I would like you to transcribe all of the data exactly.

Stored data
--*--
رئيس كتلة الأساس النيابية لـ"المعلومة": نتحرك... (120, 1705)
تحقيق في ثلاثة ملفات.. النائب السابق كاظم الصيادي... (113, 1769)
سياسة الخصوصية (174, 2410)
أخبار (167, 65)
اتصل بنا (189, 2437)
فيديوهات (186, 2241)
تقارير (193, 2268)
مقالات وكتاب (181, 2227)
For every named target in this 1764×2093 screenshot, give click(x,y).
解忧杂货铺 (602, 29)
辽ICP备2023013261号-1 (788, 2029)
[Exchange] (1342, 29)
--*--
◆ **RESPONSE**
رئيس كتلة الأساس النيابية لـ"المعلومة": نتحرك... (120, 1705)
تحقيق في ثلاثة ملفات.. النائب السابق كاظم الصيادي... (113, 1769)
سياسة الخصوصية (174, 2410)
أخبار (167, 65)
اتصل بنا (189, 2437)
فيديوهات (186, 2241)
تقارير (193, 2268)
مقالات وكتاب (181, 2227)
For every named target in this 1764×2093 screenshot, give click(x,y).
解忧杂货铺 (602, 29)
辽ICP备2023013261号-1 (788, 2029)
[Exchange] (1342, 29)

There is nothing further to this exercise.